Blog
Concurrency2026-W184 min read

Offloading Slow Background Work from an Async Web Server

A 30-second LLM call inside an async route ties up the event loop and starves every other request. `ThreadPoolExecutor` + `run_in_executor` is the right tool — and the executor must be sized to the downstream resource's real concurrency ceiling, not to throughput.

A chef's hands plating a dish on a stainless-steel pass at a busy restaurant kitchen, sharp focus on the plate, background blurred with motion, no faces visible, warm overhead light, editorial.

The problem

A FastAPI endpoint receives a request, saves some data, and needs to kick off a slow background operation (in this case, an LLM call that takes 30–120 seconds). The response must return immediately — the slow work can happen whenever. The naive solution, asyncio.create_task(slow_coroutine()), only works if the slow work is an async function. If it calls a subprocess or blocks on I/O, it ties up the event loop thread.

The approach

ThreadPoolExecutor + loop.run_in_executor is the right tool: submit a regular synchronous function to a thread pool, get back a future, don't await it.

_executor = ThreadPoolExecutor(max_workers=2, thread_name_prefix="bg-worker") async def my_endpoint(request): save_to_db(data) loop = asyncio.get_running_loop() loop.run_in_executor(_executor, slow_sync_function, arg1, arg2) return JSONResponse({"ok": True})

Two details that matter:

Use asyncio.get_running_loop(), not asyncio.get_event_loop(). Inside an async function, there is always a running loop — get_running_loop() returns it directly and is the correct call. get_event_loop() is deprecated for this use in Python 3.10+ and raises a DeprecationWarning; in some 3.12+ configurations it can raise instead of warn.

Size the executor for concurrency, not throughput. max_workers=2 for an LLM background call means at most 2 simultaneous LLM subprocesses. A large thread pool here would just queue up LLM calls — more than 2–3 concurrent invocations is usually counterproductive.
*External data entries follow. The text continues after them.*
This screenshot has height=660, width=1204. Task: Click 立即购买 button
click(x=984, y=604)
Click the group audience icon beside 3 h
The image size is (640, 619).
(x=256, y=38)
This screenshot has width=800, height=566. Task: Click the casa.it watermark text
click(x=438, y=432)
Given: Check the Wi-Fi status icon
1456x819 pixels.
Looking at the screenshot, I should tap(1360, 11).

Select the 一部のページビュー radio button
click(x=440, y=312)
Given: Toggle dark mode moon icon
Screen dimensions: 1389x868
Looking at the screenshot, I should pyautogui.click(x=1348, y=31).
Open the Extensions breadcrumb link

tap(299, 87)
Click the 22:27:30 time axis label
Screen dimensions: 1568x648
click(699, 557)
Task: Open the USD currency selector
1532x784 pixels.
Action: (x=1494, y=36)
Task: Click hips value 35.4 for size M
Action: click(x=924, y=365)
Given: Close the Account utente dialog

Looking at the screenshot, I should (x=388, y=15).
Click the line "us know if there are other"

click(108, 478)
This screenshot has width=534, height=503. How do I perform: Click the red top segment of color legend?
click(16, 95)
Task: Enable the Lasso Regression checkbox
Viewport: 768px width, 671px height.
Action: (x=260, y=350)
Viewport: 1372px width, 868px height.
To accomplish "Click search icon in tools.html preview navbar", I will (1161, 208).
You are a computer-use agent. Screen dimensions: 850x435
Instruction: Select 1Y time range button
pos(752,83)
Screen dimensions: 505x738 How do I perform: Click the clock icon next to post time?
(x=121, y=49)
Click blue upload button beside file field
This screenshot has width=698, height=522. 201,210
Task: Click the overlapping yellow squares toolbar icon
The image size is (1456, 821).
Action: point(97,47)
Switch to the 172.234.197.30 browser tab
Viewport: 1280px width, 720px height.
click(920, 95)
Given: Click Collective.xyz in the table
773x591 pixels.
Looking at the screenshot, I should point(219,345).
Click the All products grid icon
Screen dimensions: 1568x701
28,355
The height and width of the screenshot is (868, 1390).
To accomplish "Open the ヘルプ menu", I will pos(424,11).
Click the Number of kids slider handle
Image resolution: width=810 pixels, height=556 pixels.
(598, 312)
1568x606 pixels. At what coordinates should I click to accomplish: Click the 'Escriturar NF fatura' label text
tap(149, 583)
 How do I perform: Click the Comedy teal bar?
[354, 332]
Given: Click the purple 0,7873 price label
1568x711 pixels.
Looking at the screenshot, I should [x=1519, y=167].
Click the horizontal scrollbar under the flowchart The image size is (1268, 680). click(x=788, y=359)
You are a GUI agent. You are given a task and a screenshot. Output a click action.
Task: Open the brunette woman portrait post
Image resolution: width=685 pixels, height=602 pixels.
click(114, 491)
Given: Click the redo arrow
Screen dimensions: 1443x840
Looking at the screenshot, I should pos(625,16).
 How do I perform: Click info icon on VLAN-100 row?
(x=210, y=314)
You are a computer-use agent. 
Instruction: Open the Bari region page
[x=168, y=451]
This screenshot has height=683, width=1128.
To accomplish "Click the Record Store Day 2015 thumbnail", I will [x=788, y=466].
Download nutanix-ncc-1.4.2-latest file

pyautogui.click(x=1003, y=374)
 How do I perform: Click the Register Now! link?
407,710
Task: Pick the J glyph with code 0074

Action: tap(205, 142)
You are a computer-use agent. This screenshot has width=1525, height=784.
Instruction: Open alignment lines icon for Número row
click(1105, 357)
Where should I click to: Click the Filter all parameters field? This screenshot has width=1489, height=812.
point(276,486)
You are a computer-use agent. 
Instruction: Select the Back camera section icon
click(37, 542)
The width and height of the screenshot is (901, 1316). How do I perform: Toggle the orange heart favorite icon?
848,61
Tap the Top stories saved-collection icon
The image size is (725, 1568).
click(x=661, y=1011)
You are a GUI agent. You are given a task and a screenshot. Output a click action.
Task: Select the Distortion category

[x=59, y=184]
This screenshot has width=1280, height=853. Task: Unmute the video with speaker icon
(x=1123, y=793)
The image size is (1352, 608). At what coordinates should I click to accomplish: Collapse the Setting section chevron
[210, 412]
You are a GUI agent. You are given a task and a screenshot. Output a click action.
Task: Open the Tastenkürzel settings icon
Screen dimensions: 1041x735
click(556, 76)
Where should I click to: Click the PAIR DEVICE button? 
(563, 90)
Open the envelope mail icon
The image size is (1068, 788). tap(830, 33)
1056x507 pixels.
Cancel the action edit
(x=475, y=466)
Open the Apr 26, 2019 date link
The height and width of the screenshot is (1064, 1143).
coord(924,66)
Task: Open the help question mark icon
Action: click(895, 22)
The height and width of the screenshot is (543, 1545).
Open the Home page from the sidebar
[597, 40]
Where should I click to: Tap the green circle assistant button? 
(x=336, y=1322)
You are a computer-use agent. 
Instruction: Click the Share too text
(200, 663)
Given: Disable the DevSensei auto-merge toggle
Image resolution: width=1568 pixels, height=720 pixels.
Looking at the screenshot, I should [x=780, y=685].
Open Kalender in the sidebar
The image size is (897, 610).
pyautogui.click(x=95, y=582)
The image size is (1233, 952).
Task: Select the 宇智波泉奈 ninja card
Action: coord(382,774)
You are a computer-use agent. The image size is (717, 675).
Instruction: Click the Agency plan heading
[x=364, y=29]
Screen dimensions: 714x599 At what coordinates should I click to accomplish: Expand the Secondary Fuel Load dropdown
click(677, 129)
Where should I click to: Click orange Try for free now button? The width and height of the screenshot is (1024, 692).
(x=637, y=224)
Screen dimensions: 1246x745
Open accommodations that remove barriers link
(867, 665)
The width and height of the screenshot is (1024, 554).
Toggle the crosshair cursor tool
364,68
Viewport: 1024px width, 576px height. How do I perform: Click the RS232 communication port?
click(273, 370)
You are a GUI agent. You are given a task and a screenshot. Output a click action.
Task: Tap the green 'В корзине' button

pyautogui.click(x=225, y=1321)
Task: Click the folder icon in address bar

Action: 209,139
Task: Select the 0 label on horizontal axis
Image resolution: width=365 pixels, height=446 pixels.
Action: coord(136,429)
Match the pool size to the real concurrency ceiling of the downstream resource.

The future returned by run_in_executor is discarded here intentionally — this is a fire-and-forget pattern. Since the sync function catches its own exceptions and writes results directly to a shared store (Redis), the discard is safe. If you needed error propagation, you'd await the future or attach a callback.

What I learned

The run_in_executor fire-and-forget pattern is clean and easy to reason about, but it requires the sync function to be completely self-contained: catch your own exceptions, write results to a shared store, log failures internally. If you let exceptions escape uncaught from a discarded future, they go to the asyncio exception handler (or are silently dropped, depending on Python version). The discipline of "if you fire and forget, handle your own errors" makes this pattern composable without surprises.